Push for growth measures
Merkel’s critics say the measures she is advocating are what Europe has been trying to do since the beginning of the crisis, with little success. Although there is little domestic support in Germany for eurobonds, opposition leaders there who have been emboldened by Hollande’s victory and their own successes in regional elections have pressed Merkel to do more for growth.
On Thursday, they met with Merkel to push her to add growth measures to the fiscal pact that Europe agreed to this year committing euro-zone countries to tight limits on debt and spending. They emerged claiming victory, although their announcement was short on specifics and the likely measures appeared modest.

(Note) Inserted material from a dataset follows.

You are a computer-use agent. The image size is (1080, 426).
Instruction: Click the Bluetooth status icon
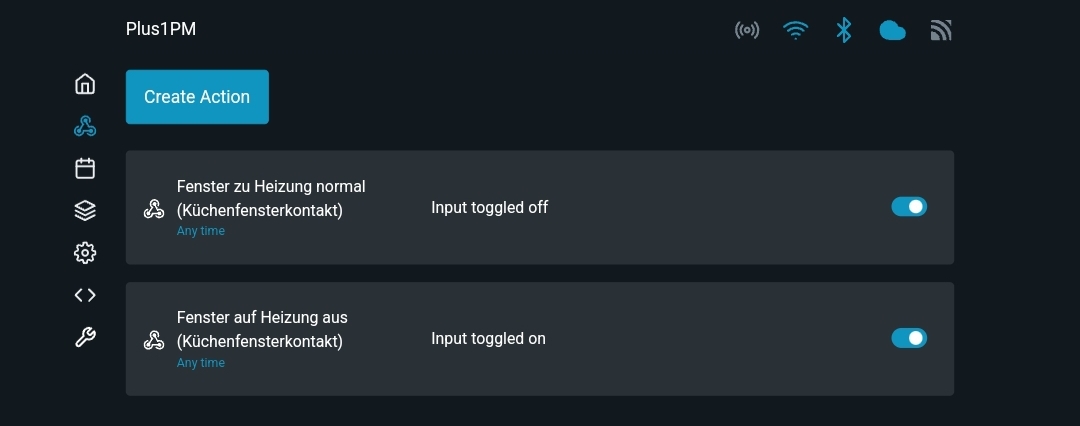click(844, 30)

When the euro zone has appeared to be on the brink of a precipice in recent years, Merkel has made major concessions. For months at the beginning of the debt crisis, she told Greece it would not be offered a bailout. Now it has received two. Europe has pumped hundreds of billions of dollars into a temporary and then a permanent bailout fund, which have now saved three countries — Greece, Portugal and Ireland — from bankruptcy.
So some compromise might be possible, analysts said.

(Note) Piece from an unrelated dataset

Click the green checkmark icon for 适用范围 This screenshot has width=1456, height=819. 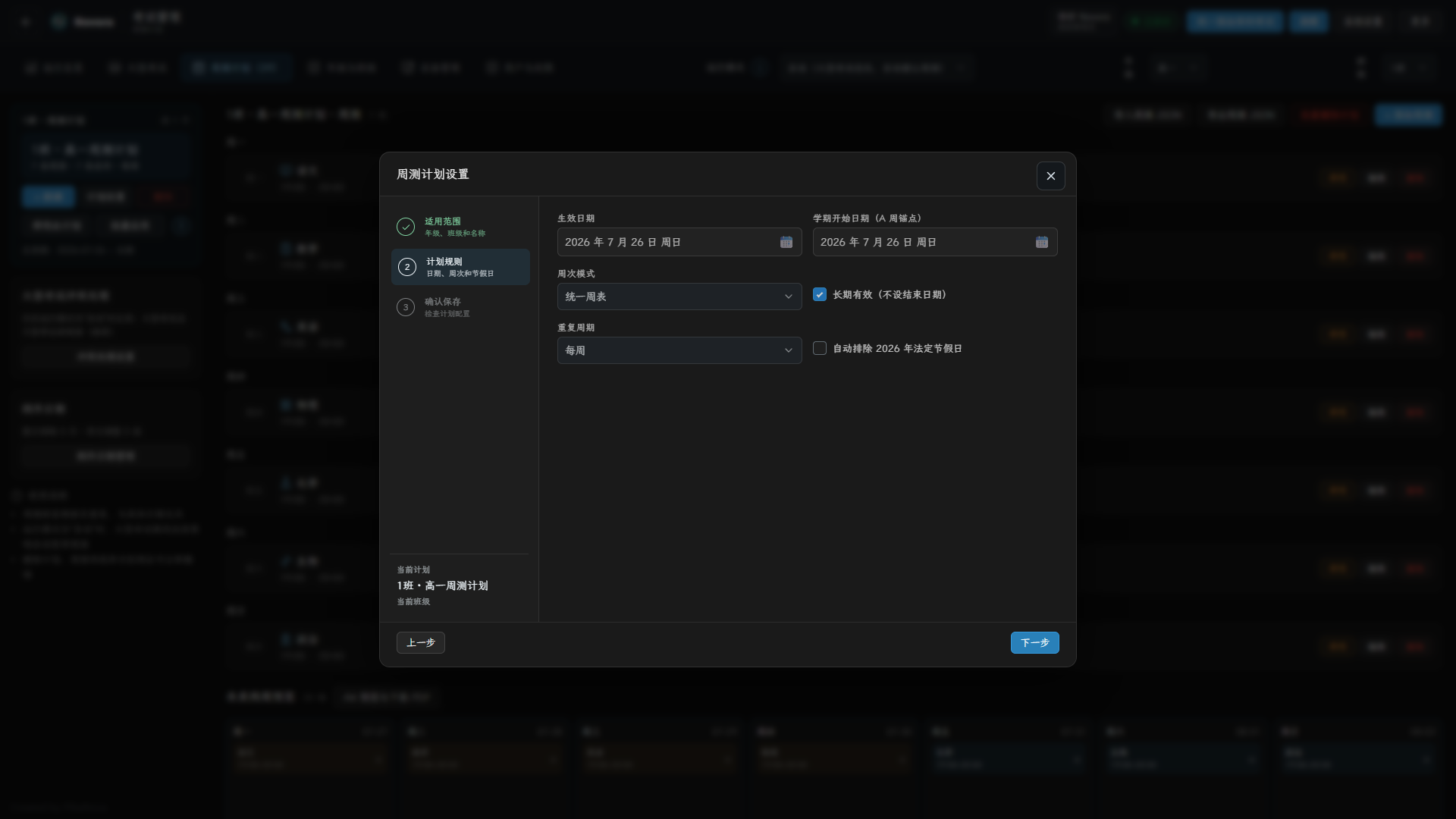tap(406, 227)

“The single biggest impact on growth would come from slowing down the pace of public spending cuts,” said Sony Kapoor, the managing director of Re-Define, a think tank. “That would allow all sides to save face, claim victory, but would allow them to check some of the downward spiral right now.”
On Thursday, several business surveys were released showing manufacturing slowing across the continent, including in Germany. The International Monetary Fund and the Organization for Economic Cooperation and Development both warned this week that Europe could be on the brink of a crippling recession.